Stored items
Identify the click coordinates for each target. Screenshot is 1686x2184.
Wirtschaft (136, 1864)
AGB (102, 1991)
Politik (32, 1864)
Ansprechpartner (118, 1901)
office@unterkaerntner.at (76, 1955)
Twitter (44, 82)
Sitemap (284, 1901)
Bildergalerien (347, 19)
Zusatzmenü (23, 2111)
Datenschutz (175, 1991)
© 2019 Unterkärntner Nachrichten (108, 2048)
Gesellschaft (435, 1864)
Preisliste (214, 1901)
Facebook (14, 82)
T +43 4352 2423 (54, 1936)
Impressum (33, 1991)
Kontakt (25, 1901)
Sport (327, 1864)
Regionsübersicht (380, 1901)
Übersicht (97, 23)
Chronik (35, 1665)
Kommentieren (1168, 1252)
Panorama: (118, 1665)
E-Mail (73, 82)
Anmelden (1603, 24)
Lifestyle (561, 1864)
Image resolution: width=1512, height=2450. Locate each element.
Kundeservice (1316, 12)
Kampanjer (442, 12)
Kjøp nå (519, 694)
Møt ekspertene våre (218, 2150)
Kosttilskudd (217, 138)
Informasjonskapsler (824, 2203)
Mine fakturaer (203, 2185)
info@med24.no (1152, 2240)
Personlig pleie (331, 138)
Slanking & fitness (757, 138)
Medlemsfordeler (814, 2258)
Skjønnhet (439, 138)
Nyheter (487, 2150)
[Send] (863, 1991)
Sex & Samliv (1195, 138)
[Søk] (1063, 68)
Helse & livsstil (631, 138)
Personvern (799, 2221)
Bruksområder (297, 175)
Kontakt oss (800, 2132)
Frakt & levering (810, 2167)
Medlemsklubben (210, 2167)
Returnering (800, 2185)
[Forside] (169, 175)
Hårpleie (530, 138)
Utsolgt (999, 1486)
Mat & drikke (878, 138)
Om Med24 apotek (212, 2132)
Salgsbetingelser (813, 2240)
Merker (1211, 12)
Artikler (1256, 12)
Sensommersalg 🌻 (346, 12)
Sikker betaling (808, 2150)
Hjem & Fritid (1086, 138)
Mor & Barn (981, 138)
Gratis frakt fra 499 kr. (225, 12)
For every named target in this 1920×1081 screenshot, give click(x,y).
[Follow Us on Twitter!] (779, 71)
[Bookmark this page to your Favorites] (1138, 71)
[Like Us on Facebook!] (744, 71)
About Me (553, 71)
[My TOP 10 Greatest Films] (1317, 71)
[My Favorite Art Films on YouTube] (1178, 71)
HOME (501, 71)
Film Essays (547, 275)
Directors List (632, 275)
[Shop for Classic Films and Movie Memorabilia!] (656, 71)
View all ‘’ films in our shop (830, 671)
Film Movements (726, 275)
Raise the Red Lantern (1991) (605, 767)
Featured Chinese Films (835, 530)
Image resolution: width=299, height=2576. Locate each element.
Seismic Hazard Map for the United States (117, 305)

Assigned task:
Write the records out once more, word for word.

Solution:
Identify the click coordinates for each target. Screenshot is 1686x2184.
Wirtschaft (136, 1864)
AGB (102, 1991)
Politik (32, 1864)
Ansprechpartner (118, 1901)
office@unterkaerntner.at (76, 1955)
Twitter (44, 82)
Sitemap (284, 1901)
Bildergalerien (347, 19)
Zusatzmenü (23, 2111)
Datenschutz (175, 1991)
© 2019 Unterkärntner Nachrichten (108, 2048)
Gesellschaft (435, 1864)
Preisliste (214, 1901)
Facebook (14, 82)
T +43 4352 2423 (54, 1936)
Impressum (33, 1991)
Kontakt (25, 1901)
Sport (327, 1864)
Regionsübersicht (380, 1901)
Übersicht (97, 23)
Chronik (35, 1665)
Kommentieren (1168, 1252)
Panorama: (118, 1665)
E-Mail (73, 82)
Anmelden (1603, 24)
Lifestyle (561, 1864)
Image resolution: width=1512, height=2450. Locate each element.
Kundeservice (1316, 12)
Kampanjer (442, 12)
Kjøp nå (519, 694)
Møt ekspertene våre (218, 2150)
Kosttilskudd (217, 138)
Informasjonskapsler (824, 2203)
Mine fakturaer (203, 2185)
info@med24.no (1152, 2240)
Personlig pleie (331, 138)
Slanking & fitness (757, 138)
Medlemsfordeler (814, 2258)
Skjønnhet (439, 138)
Nyheter (487, 2150)
[Send] (863, 1991)
Sex & Samliv (1195, 138)
[Søk] (1063, 68)
Helse & livsstil (631, 138)
Personvern (799, 2221)
Bruksområder (297, 175)
Kontakt oss (800, 2132)
Frakt & levering (810, 2167)
Medlemsklubben (210, 2167)
Returnering (800, 2185)
[Forside] (169, 175)
Hårpleie (530, 138)
Utsolgt (999, 1486)
Mat & drikke (878, 138)
Om Med24 apotek (212, 2132)
Salgsbetingelser (813, 2240)
Merker (1211, 12)
Artikler (1256, 12)
Sensommersalg 🌻 (346, 12)
Sikker betaling (808, 2150)
Hjem & Fritid (1086, 138)
Mor & Barn (981, 138)
Gratis frakt fra 499 kr. (225, 12)
For every named target in this 1920×1081 screenshot, give click(x,y).
[Follow Us on Twitter!] (779, 71)
[Bookmark this page to your Favorites] (1138, 71)
[Like Us on Facebook!] (744, 71)
About Me (553, 71)
[My TOP 10 Greatest Films] (1317, 71)
[My Favorite Art Films on YouTube] (1178, 71)
HOME (501, 71)
Film Essays (547, 275)
Directors List (632, 275)
[Shop for Classic Films and Movie Memorabilia!] (656, 71)
View all ‘’ films in our shop (830, 671)
Film Movements (726, 275)
Raise the Red Lantern (1991) (605, 767)
Featured Chinese Films (835, 530)
Image resolution: width=299, height=2576. Locate each element.
Seismic Hazard Map for the United States (117, 305)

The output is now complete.